GAC Fiat Chrysler Automobiles Co., Ltd.
- Native name: 广汽菲亚特克莱斯勒汽车有限公司
- Formerly: GAC Fiat Automobiles Co., Ltd.
- Company type: Joint venture
- Industry: Automotive
- Founded: March 9, 2010
- Defunct: January 2022
- Fate: Bankrupt
- Headquarters: Changsha, China
- Area served: China
- Key people: Zheng Xiancong (president) Jack Cheng (managing director)
- Products: Automobiles
- Owners: GAC Group (50%) Stellantis (50%)
- Website: gacfiatauto.com - (archived)

= GAC Fiat Chrysler =

Automobile manufacturing company, joint venture of GAC and Stellantis

GAC Fiat Chrysler Automobiles Co., Ltd. was an automobile manufacturing company headquartered in Changsha, China. It was a 50:50 joint-venture between the GAC Group and Stellantis. The company was founded on 9 March 2010. Fiat agreed to invest an initial US$559 million in the venture.

==History==
Fiat and GAC signed a joint venture agreement in Rome on 6 July 2009, in the presence of Chinese President Hu Jintao and Italian Prime Minister Silvio Berlusconi. Construction of GAC Fiat facilities in Changsha began on 26 November 2009, with a groundbreaking ceremony attended by the Italian ambassador to China, the provincial leaders of Hunan and Guangdong, and city leaders of Changsha and Guangzhou. GAC Fiat Automobiles Co., Ltd. was incorporated on 9 March 2010.

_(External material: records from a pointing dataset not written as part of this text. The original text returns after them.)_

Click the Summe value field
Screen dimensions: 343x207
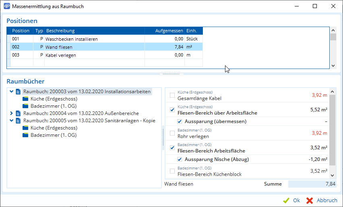click(312, 184)
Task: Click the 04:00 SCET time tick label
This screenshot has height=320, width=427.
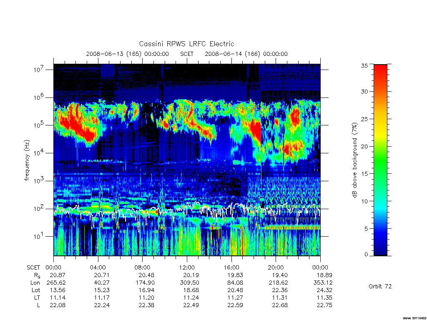Action: 98,268
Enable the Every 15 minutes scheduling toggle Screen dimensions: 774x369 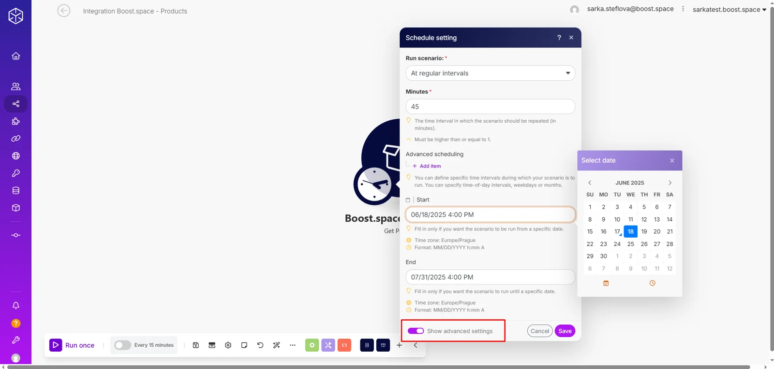click(122, 345)
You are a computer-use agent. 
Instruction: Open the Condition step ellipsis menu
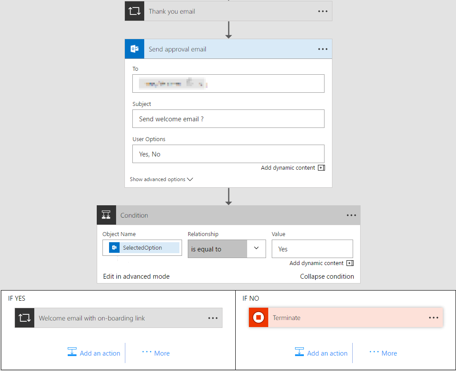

The Changsha assembly plant was officially opened on 28 June 2012, in a ceremony attended by Fiat chief executive Sergio Marchionne and representatives of Hunan and Guandong provinces.

In January 2013, it was announced that GAC Fiat would be also expanded to include Chrysler, and that, GAC Fiat would construct a new assembly plant in Guangzhou for the production of Jeep products.

In January 2015, GAC Fiat was renamed as GAC Fiat Chrysler.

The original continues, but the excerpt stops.